Complex analysis (Stein)
What do you know about the zeros of an entire holomorphic function on the
plane? (The growth of the number of zeros inside a disc is given by the
order of growth of the entire function.) How would you prove a result like
that? (Jensen's formula) Proof of Jensen's formula? (Factorize the
function.) Write down an entire function of order 1 that has precisely the
integers as its zeros. (\sin \pi z). Is it unique, or is it unique up to
something? Can you characterize them all? (Hadamard factorization)

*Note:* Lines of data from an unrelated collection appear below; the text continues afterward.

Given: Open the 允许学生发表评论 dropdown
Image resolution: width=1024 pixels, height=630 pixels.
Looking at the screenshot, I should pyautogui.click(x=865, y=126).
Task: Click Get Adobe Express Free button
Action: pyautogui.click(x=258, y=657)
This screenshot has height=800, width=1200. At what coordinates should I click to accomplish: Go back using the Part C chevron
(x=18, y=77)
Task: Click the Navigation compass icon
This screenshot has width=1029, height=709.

Name one entire function whose zeros are precisely the non-positive
integers. (1/Gamma(z)). Write down its factorization. Now for the zeta
function. How do you analytically continue that? What is the functional
equation for the theta function? Is there any zero of the zeta function on
the line Re z = 1? Do you know the growth of the zeta function there? (I
can't write down the estimate off-hand, but he was kind enough to let it go.)
Harmonic analysis (Stein)
Tell me something about the singular integrals. You started out with an
operator that is a priori bounded on L^2, and this is one of the big business
in the subject. Do you know any theorem that will guarantee that a singular
integral operator is bounded on L^2? (I wanted to say T(1) theorem, but I
quickly backed down since I didn't really know it; then I mentioned another
theorem in the translation invariant setting, which says that if you start
with a kernel that is smooth outside the origin and satisfies a differential
inequality there, and if you get a uniform bound whenever you test the
distribution kernel on any renormalized bump functions, then the Fourier
transform of the kernel is a bounded function.) Prove the L^2 boundedness
theorem that you just mentioned. Can you give some specific examples of the
relation between singular integrals and PDE? (Riesz transforms) Do you know
something about the L^2 boundedness of a singular integral operator in a
setting that is not translation invariant? Say something about Heisenberg
group? (It happens that the only example that I knew off-hand on the
Heisenberg group is the Cauchy-Szego projection, whose L^2 boundedness is
trivial, so he changed the topic.)
Tell me something about BMO functions. Is (log|x|)^2 in BMO? What is the
relation between the Hardy H^1 space and BMO? Do you know the John-Nirenberg
inequality and its relation to the exponential class? State the atomic
decomposition for H^1. Is every BMO function locally in L^p for some p? Can
you prove the boundedness of the Calderon-Zygmund integrals from L^{\infty} to
BMO in an elementary way? Do you know anything about compensation compactness?
The exam ended there. There was no real analysis question, as Ramin suggested
that it is a subset of harmonic analysis. They bursted into laughter as I left
the room. (Ramin jokingly suggested that they were going to discuss how to fail
me :p) Luckily they quickly changed their minds, and congratuated me outside
Stein's office. The exam lasted for 1.5 hours.